Rechtsstreit mit früherem Aufsichtsratschef

Gropyus befindet sich unterdessen in einem Rechtsstreit mit dem früheren Investor und Aufsichtsratschef Florian Fritsch. Das Unternehmen bestätigte gegenüber dem „Standard“, dass es 2022 aufgrund von Hinweisen auf ein mögliches Fehlverhalten eine interne Untersuchung zu früheren Kostenabrechnungen durch Fritsch eingeleitet habe. Dabei soll es dem Bericht zufolge unter anderem um Urlaube, Beraterkosten und weitere Ausgaben gehen.

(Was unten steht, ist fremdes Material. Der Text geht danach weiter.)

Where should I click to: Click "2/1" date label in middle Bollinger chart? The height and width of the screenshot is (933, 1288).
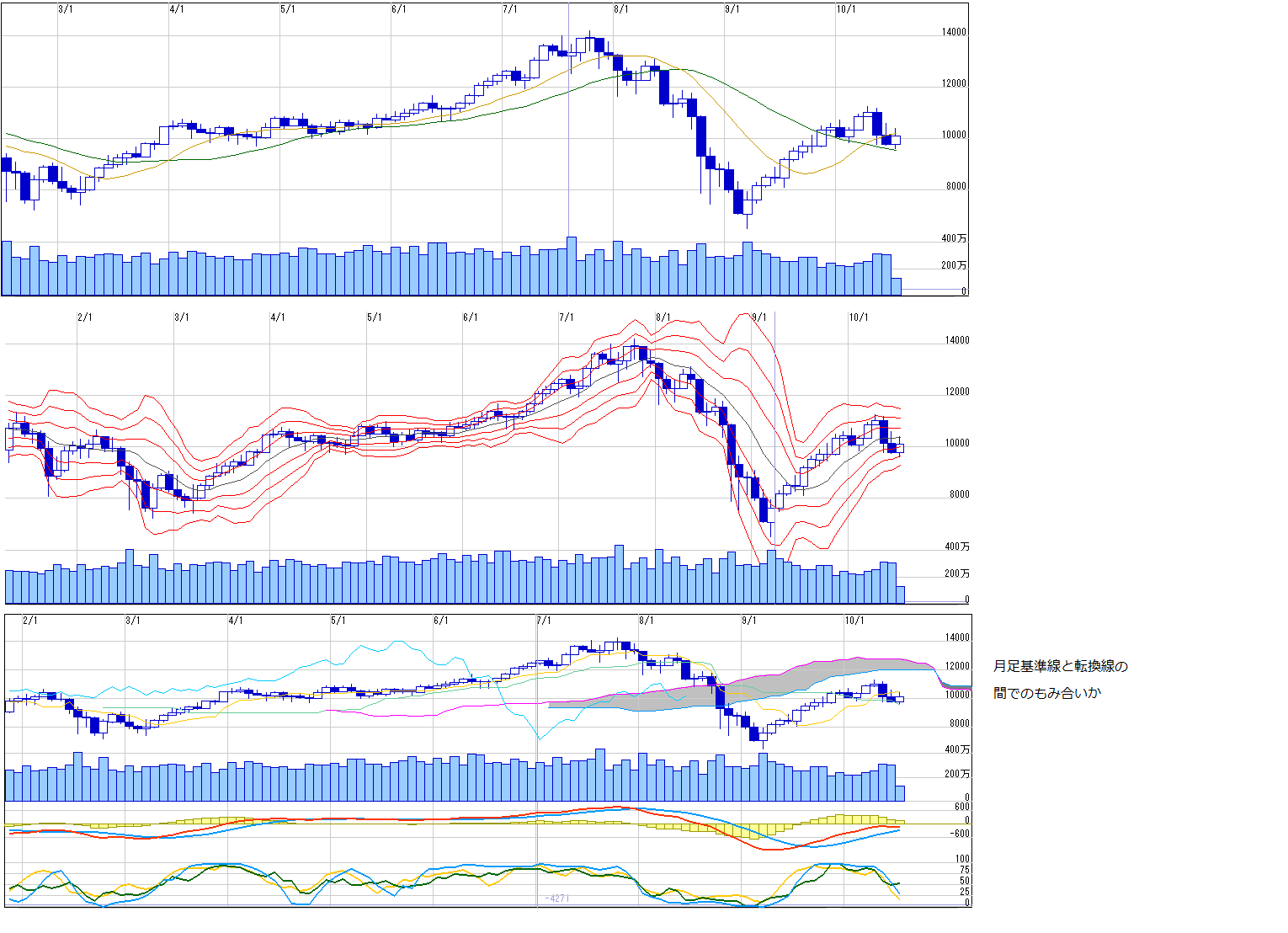(x=84, y=317)
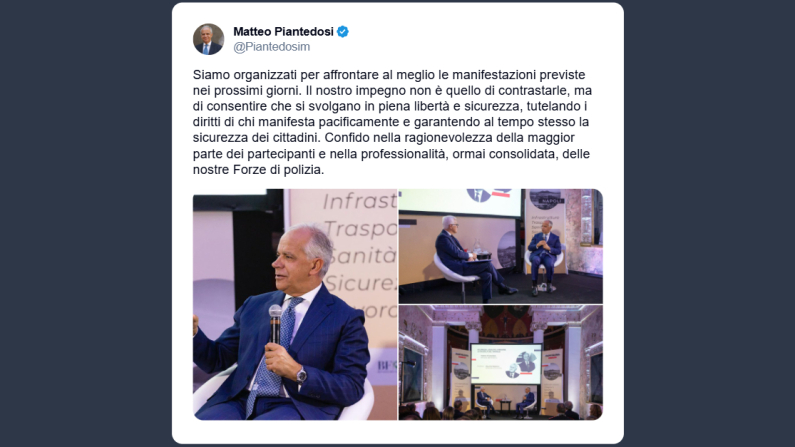Screen dimensions: 795x447
Task: Click the 'Sanità' word on the left photo banner
Action: pyautogui.click(x=363, y=256)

Der Tageszeitung zufolge soll auch Mahrer – bisheriger Gropyus-Aufsichtsratsvize – in die Causa involviert sein.

100.000 Quadratmeter Bruttogeschossfläche in Umsetzung

Mit den aktuellen Neuerungen hat Gropyus eigenen Angaben nach eine entscheidende Unternehmensphase abgeschlossen und tritt nun in die nächste Entwicklungsstufe ein: Skalierung und operative Exzellenz. Der Wechsel in der Führung schaffe dafür klare Verantwortlichkeiten.

Fuhrmann hat Gropyus seit der Gründung unternehmerisch und strategisch geprägt und dessen Aufbau, Finanzierung, strategische Ausrichtung und Partnerschaften vorangetrieben. Das Unternehmen aus Wien entwickelt und baut schlüsselfertige Mehrfamilienhäuser in nachhaltiger Holzbauweise. Rund 100.000 Quadratmeter Bruttogeschossfläche befinden sich eigenen Angaben zufolge derzeit in verschiedenen Umsetzungsphasen.

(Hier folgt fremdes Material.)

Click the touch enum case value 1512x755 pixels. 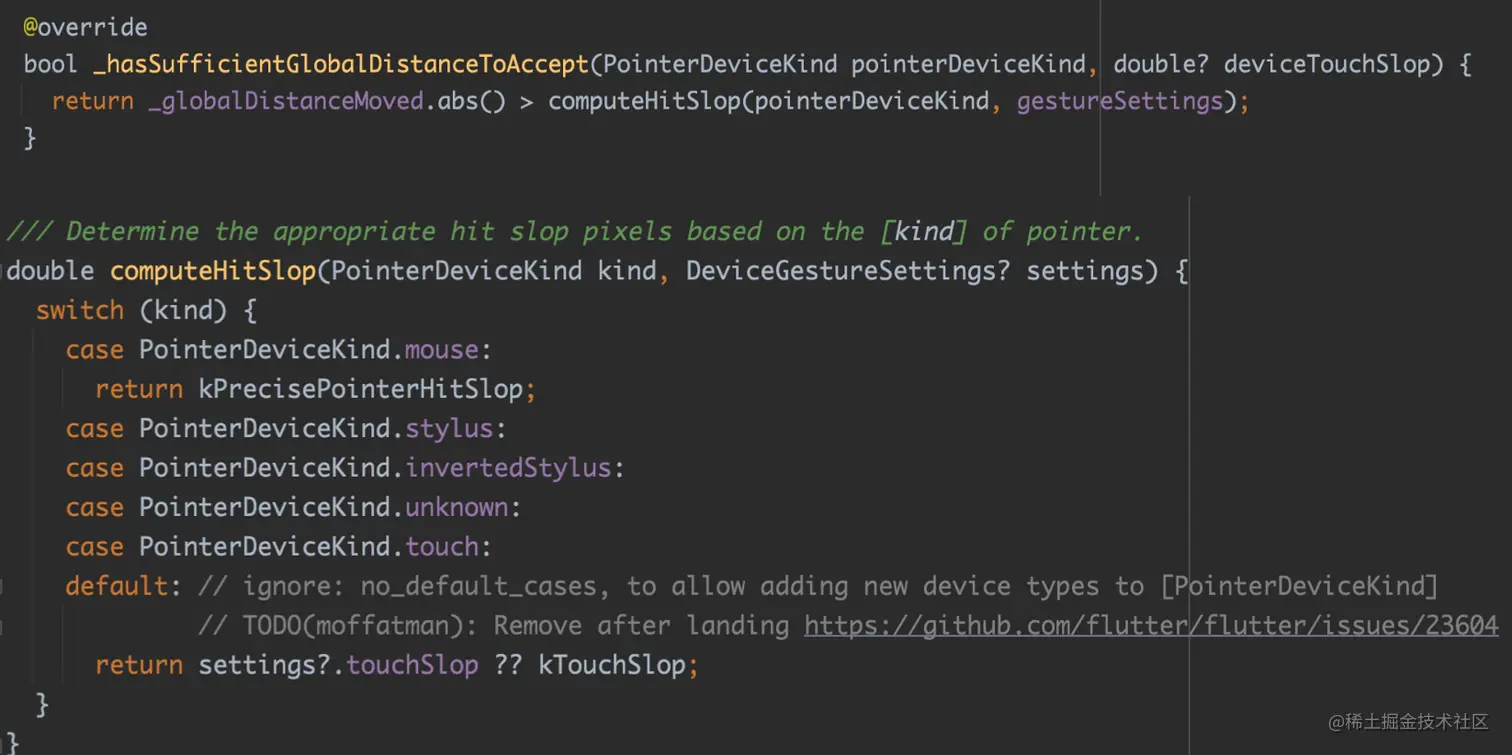(x=442, y=547)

„Ich bin stolz darauf, was wir bei Gropyus in den vergangenen sieben Jahren aufgebaut haben. Aus einer ambitionierten Idee ist eine industrielle und digitale Plattform für den Wohnungsbau entstanden, die sich bereits in realisierten Projekten bewährt. Mit der Ernennung von Philipp Erler zum Co-CEO haben wir im vergangenen Jahr den geplanten Übergang eingeleitet. Nun wechsle ich in den Aufsichtsrat und werde Gropyus weiterhin bei strategischen Fragen und der Wachstumsfinanzierung beratend begleiten. Philipp kennt das Unternehmen seit der Gründung und ist der Richtige, um Gropyus in die Zukunft zu führen“, kommentiert Fuhrmann diesen Schritt.

„In die nächste Phase führen“

CEO Erler ergänzt: „Ich danke Markus Fuhrmann herzlich für sein Vertrauen und für die gemeinsamen Jahre, in denen wir Gropyus von der Idee bis zu den ersten realisierten Gebäuden aufgebaut haben. Ohne seine Vision, seinen unternehmerischen Mut und seine Fähigkeit, Menschen für ein ambitioniertes Ziel zu gewinnen, wäre diese Entwicklung nicht möglich gewesen. Ich freue mich, Gropyus jetzt gemeinsam mit unserem starken Vorstandsteam in die nächste Phase zu führen. Gleichzeitig ist es für das Unternehmen sehr wertvoll, dass Markus uns als stellvertretender Aufsichtsratsvorsitzender mit seiner Erfahrung, seinem strategischen Blick und seinem außergewöhnlichen Netzwerk weiterhin eng begleiten wird. Abschließend danke ich Harald Mahrer und Thomas Kretschmar für ihre Begleitung und den immer konstruktiven Austausch während dieser wichtigen Phase der Unternehmensentwicklung.“

Auch Aufsichtsratsvorsitzender Daniel Riedl äußert sich zum Wechsel: „Markus Fuhrmann hat Gropyus mit unternehmerischem Weitblick und großer Entschlossenheit von einer wegweisenden Idee zu einem technologisch führenden und wachstumsstarken Unternehmen entwickelt. Dafür gebührt ihm unser großer Dank und tiefer Respekt.“ Es sei ein starkes Signal, dass Fuhrmann dem Unternehmen als stellvertretender Aufsichtsratsvorsitzender erhalten bleibe. Mit Erler übernehme zudem eine erfahrene Führungspersönlichkeit die operative Gesamtverantwortung – für die nächste Wachstumsphase sei das „eine hervorragende Konstellation“.